People will listen when they're ready to listen and not before. Probably, once upon a time, you weren't ready to listen to an idea than now seems to you obvious, even urgent. Let people come to it in their own time. Nagging or bullying will only alienate them. Don't preach. Don't waste time with people who want to argue. They'll keep you immobilized forever. Look for people who are already open to something new.

When presenting a new idea, you don't have to have all the answers. It's better to say 'I don't know' than to fake it. Make people formulate their own questions. Don't take on the responsibility of figuring out what their difficulty is. We each internalize information differently. If you don't understand a question, keep insisting they explain it until it's clear. Nine times out of ten they'll supply the answer themselves.

Above all, listen. Your close attention is sometimes more important than your articulateness in winning converts. And learning is always a good thing.
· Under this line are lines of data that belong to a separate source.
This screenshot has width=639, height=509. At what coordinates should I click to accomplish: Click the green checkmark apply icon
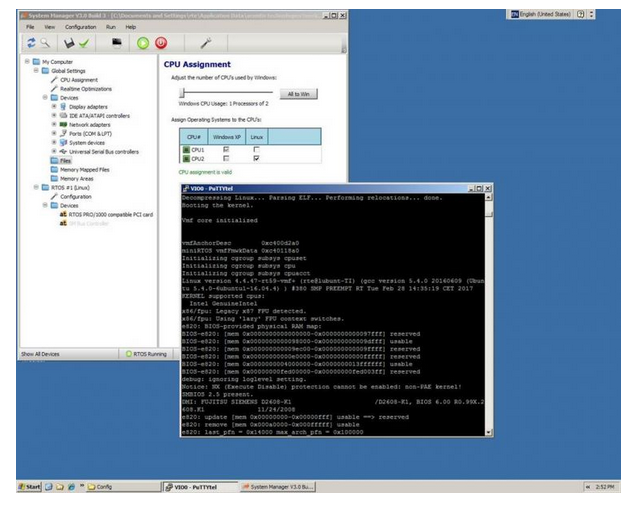pyautogui.click(x=83, y=43)
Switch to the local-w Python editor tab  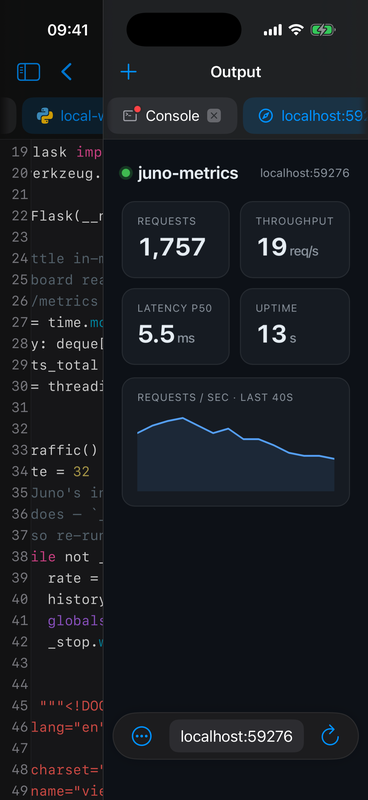point(62,116)
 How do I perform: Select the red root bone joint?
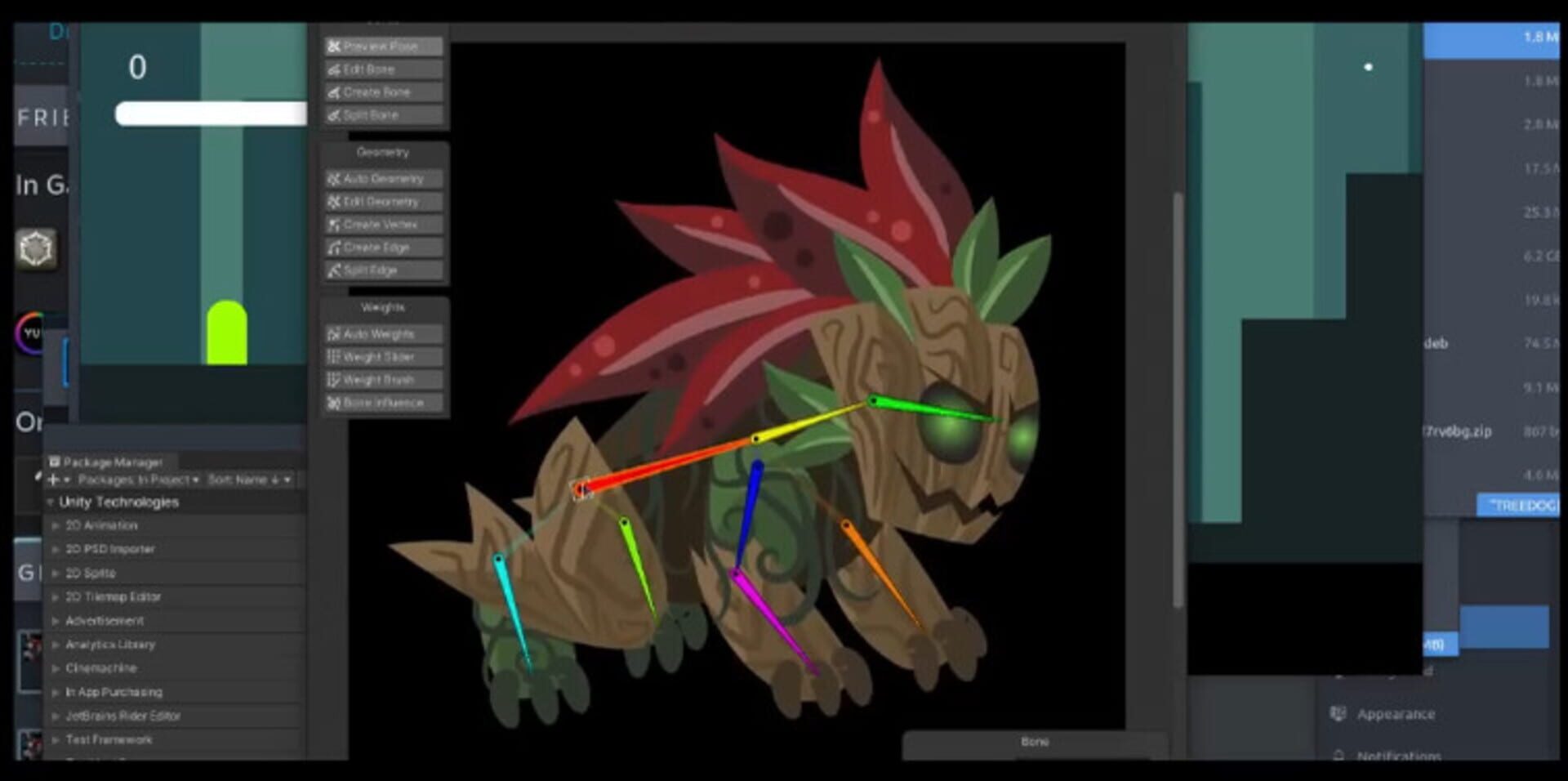tap(581, 489)
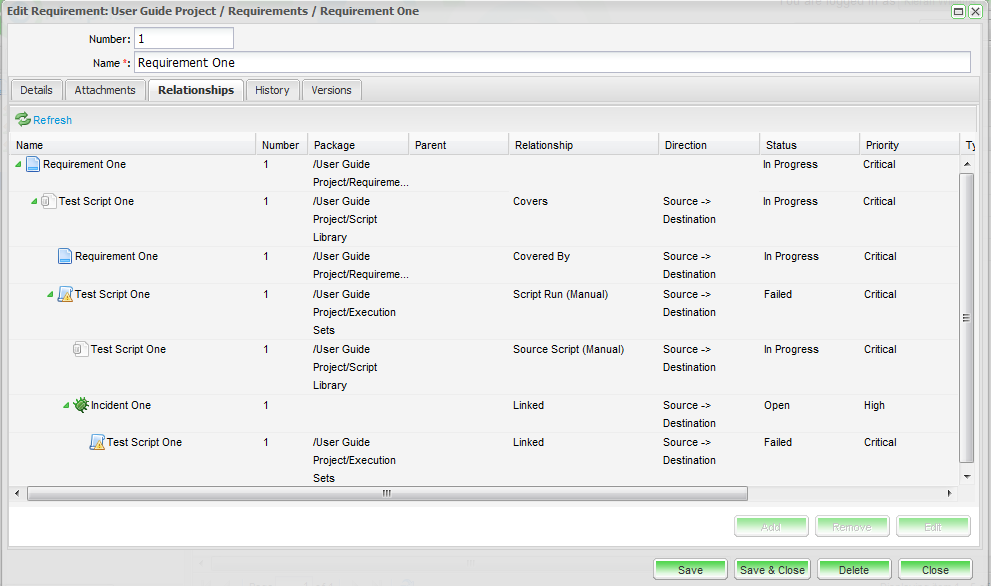Collapse the Script Run Test Script One node
Viewport: 991px width, 586px height.
click(x=51, y=295)
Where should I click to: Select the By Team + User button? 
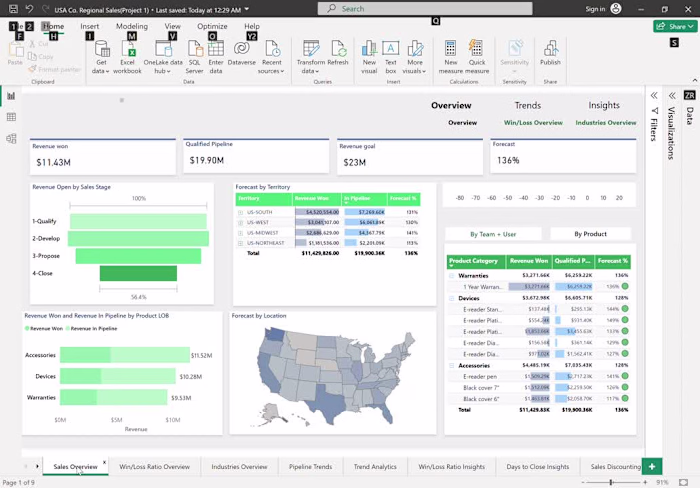[493, 234]
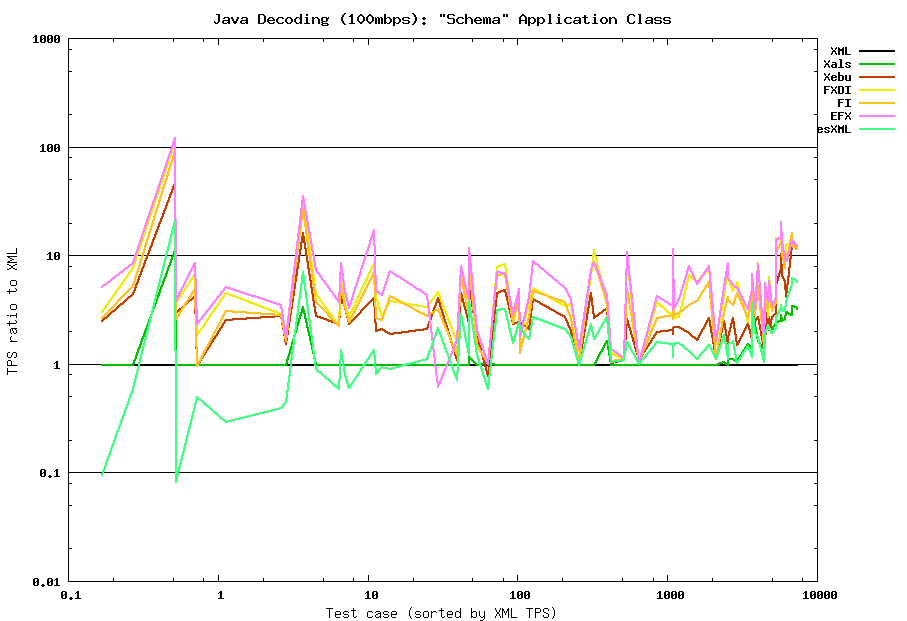Click the pink EFX legend line sample

point(876,116)

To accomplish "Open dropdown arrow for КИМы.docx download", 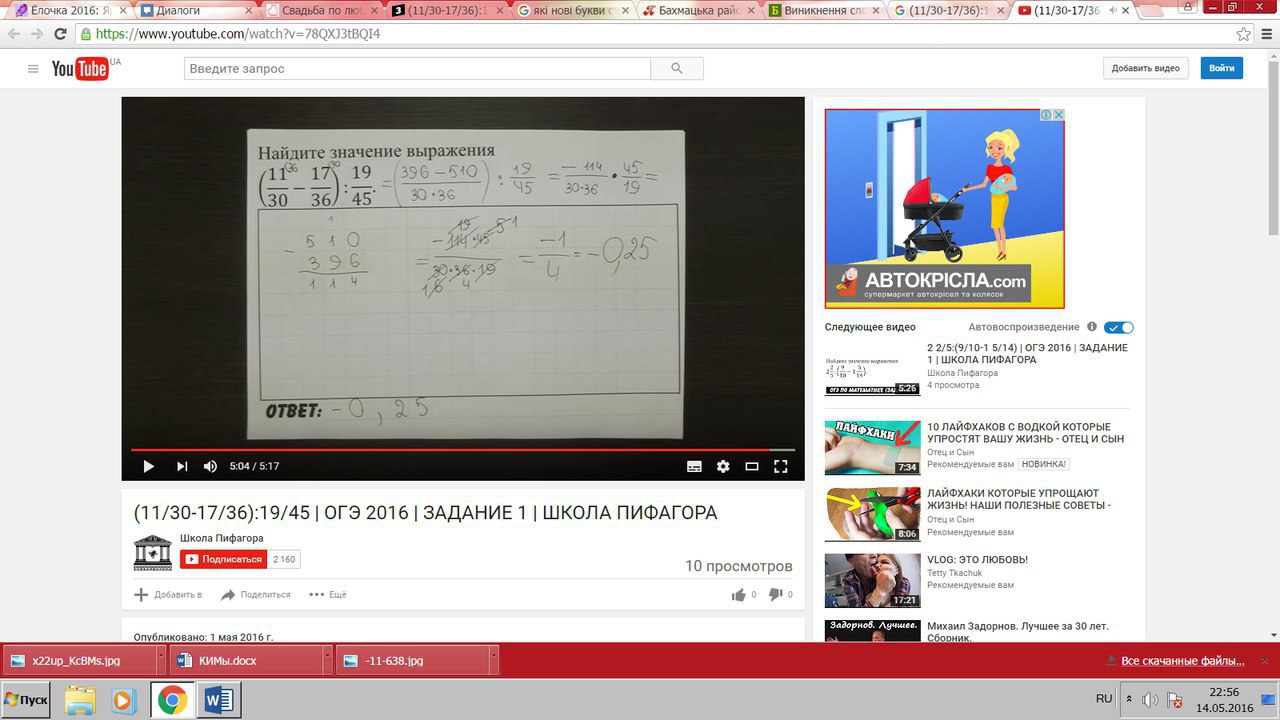I will coord(326,661).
When I've talked to people about the ideas I've presented in this blog, I get the sense that maybe 10% really understand and appreciate what I'm saying. Perhaps another 40% are ready to listen and want to believe, but either my inarticulateness or their internalization mechanism garbles the message. After all, saving the world (or, as one recent commenter 'geo' put it more accurately "changing how humans live so we as a species can continue to survive") is not easy or obvious, or we'd all be busy doing it. This reading list is for that 40%, in the hope that better writers than I can convey more clearly and compellingly what we need to do and why. The remaining 50%, I suspect, are not ready. Five years ago someone gave me The Spell of the Sensuous and I gave up after five pages -- I just wasn't ready.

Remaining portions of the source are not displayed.